Den Splügen? Ja, den packen wir heute noch. Es ist 17 Uhr, noch ca. 1/2 Stunde Fahrtzeit. Und dann werden wir einen Schlafplatz suchen. Den Splügen? Ja, ich glaube, den bin ich schon einmal gefahren, vor über 30 Jahren. Damals mit meinem "Langholzlaster", einer XV 750 von Yamaha, einem Softchopper. Das müßte zwischen 1982 und 1987 gewesen sein - meine Zeitrechnung orientiert sich an meinen Motorrädern. Ich weiß noch, wie ich das Teil um die Kehren herum manövriert habe - mühsam. Ob wir heute eine viel bessere Figur machen in den Kehren? Sollte man meinen, ich bin da aber gar nicht sicher...
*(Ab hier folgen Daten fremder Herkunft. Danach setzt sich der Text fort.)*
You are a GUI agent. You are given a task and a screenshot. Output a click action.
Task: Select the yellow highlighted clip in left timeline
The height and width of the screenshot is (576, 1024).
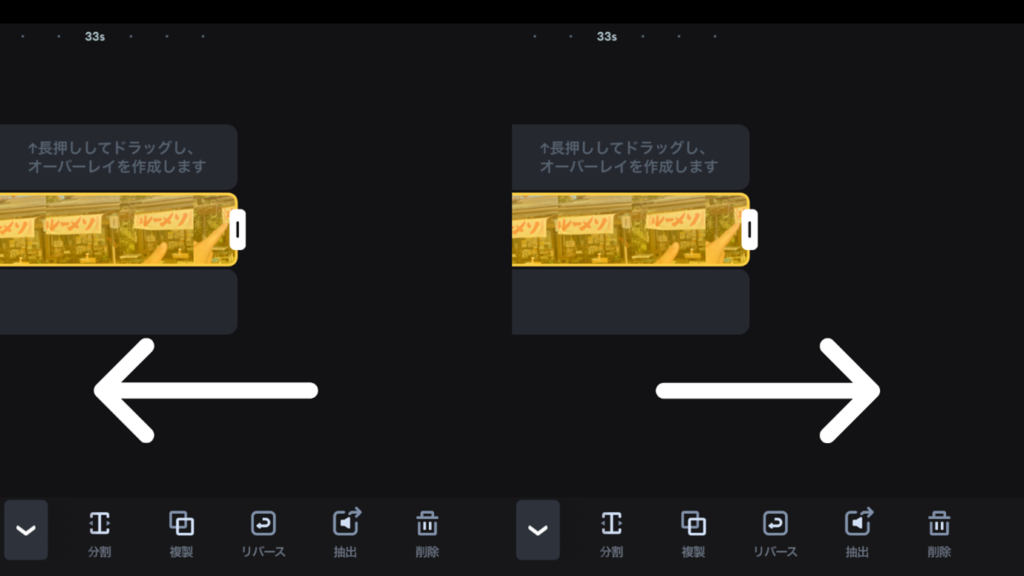[x=118, y=230]
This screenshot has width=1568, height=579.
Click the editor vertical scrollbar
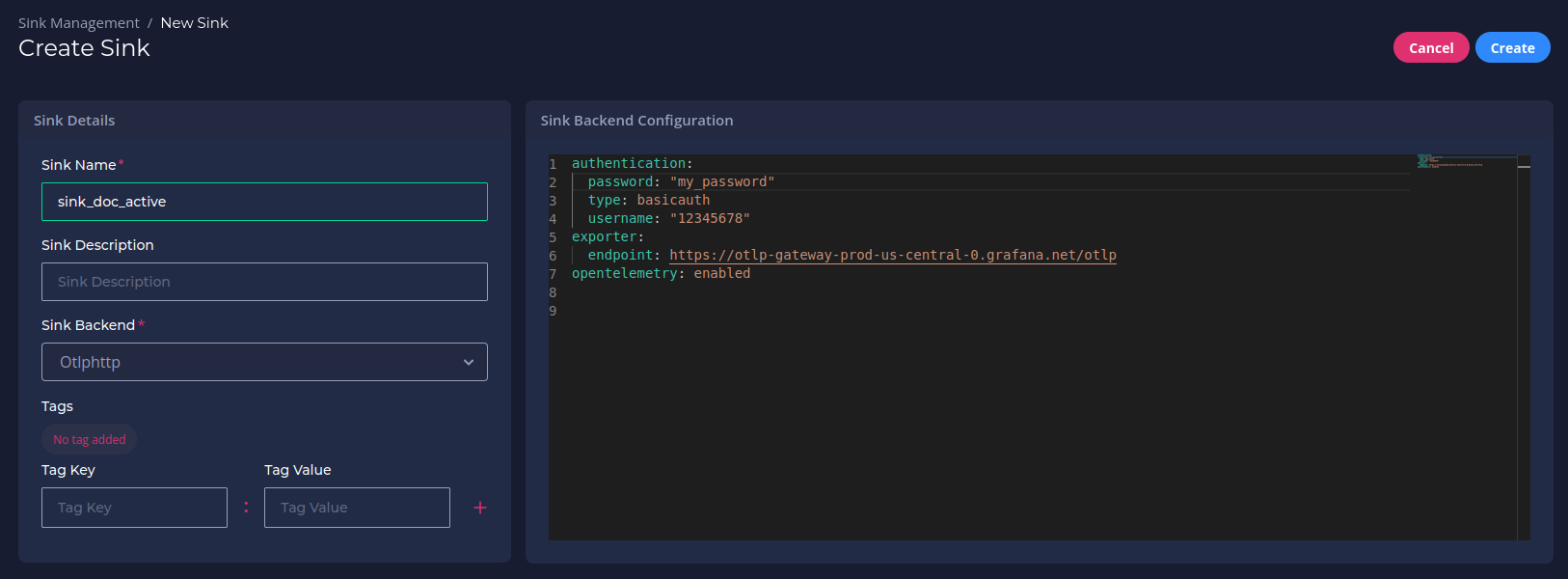(1524, 347)

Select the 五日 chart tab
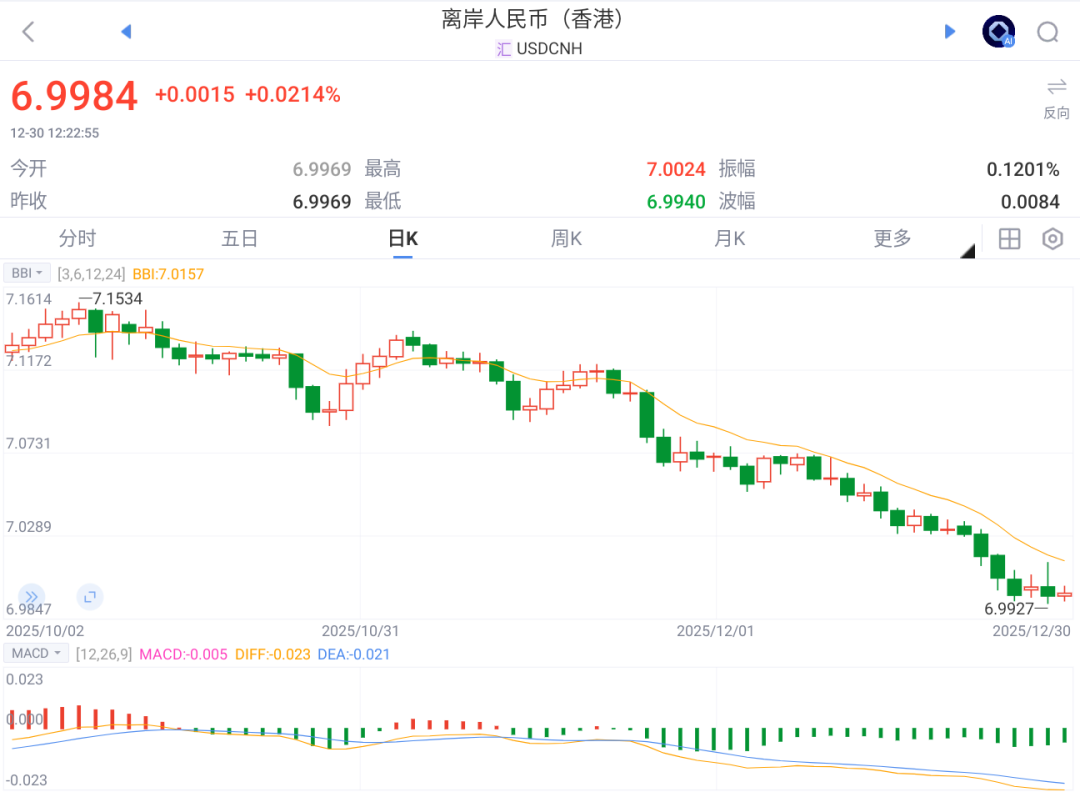click(x=240, y=239)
Splügen - ich bin oben. Aber was ist das? Nur eine Baustelle! Keine Fahrzeuge, keine Touristen und vor allem keine Grenzstation? Nur ein Schild begrüßt uns in Italien.

Kurz unterhalb der Passhöhe ist mal wieder ein schöner Bergsee. Die Straße führt direkt daran vorbei. Auf der anderen Straßenseite ist ein Wohnmobilstellplatz, eine Sitzgarnitur und ein kleines Fleckchen Gras daneben, genau richtig für mich! Es ist nur wenig Betrieb, also werden mich die wenigen Leute schon nicht stören. Hier gefällt's mir. Die Sonne scheint und ein kleines Lüftchen regt sich. Als erstes werde ich das Zelt aupacken und trocknen, sollte ja bei diesem Wetter hoffentlich schnell gehen. Aber -  damit habe ich nicht gerechnet: die gesamte Nässe von heute morgen hat sich im Packsack gleichmäßig verteilt und Isommatte aber insbesondere den Schlafsack total durchnäßt! Dem tut das gar nicht gut und der trocknet vermutlich auch nicht so schnell. Sehr dumm, da werd ich heute Nacht frieren. Auf jeden Fall werde ich noch jeden Sonnenstrahl zum trocknen nutzen. Laptop schreiben bei Sonnenschein ist sowieso schwierig.
Minunteschnell versinkt die Sonne hinter dem Berggrat und sofort ist es richtig kalt! Ich suche mir ein warmes Plätzchen in einer Bar und genieße einen heißen Kakao, oder fast eher einen Schokoladenpudding, so dick ist der.